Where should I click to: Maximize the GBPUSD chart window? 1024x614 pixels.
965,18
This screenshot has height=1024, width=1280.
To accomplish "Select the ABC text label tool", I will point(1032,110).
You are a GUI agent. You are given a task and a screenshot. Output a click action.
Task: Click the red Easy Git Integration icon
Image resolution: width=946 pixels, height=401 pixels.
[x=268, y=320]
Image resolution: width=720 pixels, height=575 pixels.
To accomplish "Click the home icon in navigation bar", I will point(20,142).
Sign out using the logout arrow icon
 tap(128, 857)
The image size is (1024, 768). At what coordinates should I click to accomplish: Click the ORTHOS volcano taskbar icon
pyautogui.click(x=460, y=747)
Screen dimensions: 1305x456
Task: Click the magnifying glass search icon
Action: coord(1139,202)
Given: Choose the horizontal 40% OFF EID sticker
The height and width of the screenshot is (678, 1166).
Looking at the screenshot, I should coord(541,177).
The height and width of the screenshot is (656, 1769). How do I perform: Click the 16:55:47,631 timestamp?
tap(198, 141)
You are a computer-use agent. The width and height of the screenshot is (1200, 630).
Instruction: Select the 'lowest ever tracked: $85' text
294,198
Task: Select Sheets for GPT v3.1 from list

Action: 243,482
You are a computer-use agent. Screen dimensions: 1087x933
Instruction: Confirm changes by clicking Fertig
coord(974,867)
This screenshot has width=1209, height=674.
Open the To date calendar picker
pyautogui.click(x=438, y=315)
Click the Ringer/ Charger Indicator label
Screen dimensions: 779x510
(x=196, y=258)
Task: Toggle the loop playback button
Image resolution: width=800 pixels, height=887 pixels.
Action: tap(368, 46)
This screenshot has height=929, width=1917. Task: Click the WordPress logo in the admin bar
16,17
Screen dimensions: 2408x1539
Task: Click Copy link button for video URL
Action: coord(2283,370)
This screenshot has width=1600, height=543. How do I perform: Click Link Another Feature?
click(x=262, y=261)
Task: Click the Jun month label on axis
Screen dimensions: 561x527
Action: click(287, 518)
--------------------
- Given instruction
Put the lines above into a JSON list of strings, one string per line, leaving out blank lines.

- Right answer
[
  "Where should I click to: Maximize the GBPUSD chart window? 1024x614 pixels.",
  "965,18",
  "This screenshot has height=1024, width=1280.",
  "To accomplish \"Select the ABC text label tool\", I will point(1032,110).",
  "You are a GUI agent. You are given a task and a screenshot. Output a click action.",
  "Task: Click the red Easy Git Integration icon",
  "Image resolution: width=946 pixels, height=401 pixels.",
  "[x=268, y=320]",
  "Image resolution: width=720 pixels, height=575 pixels.",
  "To accomplish \"Click the home icon in navigation bar\", I will point(20,142).",
  "Sign out using the logout arrow icon",
  " tap(128, 857)",
  "The image size is (1024, 768). At what coordinates should I click to accomplish: Click the ORTHOS volcano taskbar icon",
  "pyautogui.click(x=460, y=747)",
  "Screen dimensions: 1305x456",
  "Task: Click the magnifying glass search icon",
  "Action: coord(1139,202)",
  "Given: Choose the horizontal 40% OFF EID sticker",
  "The height and width of the screenshot is (678, 1166).",
  "Looking at the screenshot, I should coord(541,177).",
  "The height and width of the screenshot is (656, 1769). How do I perform: Click the 16:55:47,631 timestamp?",
  "tap(198, 141)",
  "You are a computer-use agent. The width and height of the screenshot is (1200, 630).",
  "Instruction: Select the 'lowest ever tracked: $85' text",
  "294,198",
  "Task: Select Sheets for GPT v3.1 from list",
  "Action: 243,482",
  "You are a computer-use agent. Screen dimensions: 1087x933",
  "Instruction: Confirm changes by clicking Fertig",
  "coord(974,867)",
  "This screenshot has width=1209, height=674.",
  "Open the To date calendar picker",
  "pyautogui.click(x=438, y=315)",
  "Click the Ringer/ Charger Indicator label",
  "Screen dimensions: 779x510",
  "(x=196, y=258)",
  "Task: Toggle the loop playback button",
  "Image resolution: width=800 pixels, height=887 pixels.",
  "Action: tap(368, 46)",
  "This screenshot has height=929, width=1917. Task: Click the WordPress logo in the admin bar",
  "16,17",
  "Screen dimensions: 2408x1539",
  "Task: Click Copy link button for video URL",
  "Action: coord(2283,370)",
  "This screenshot has width=1600, height=543. How do I perform: Click Link Another Feature?",
  "click(x=262, y=261)",
  "Task: Click the Jun month label on axis",
  "Screen dimensions: 561x527",
  "Action: click(287, 518)"
]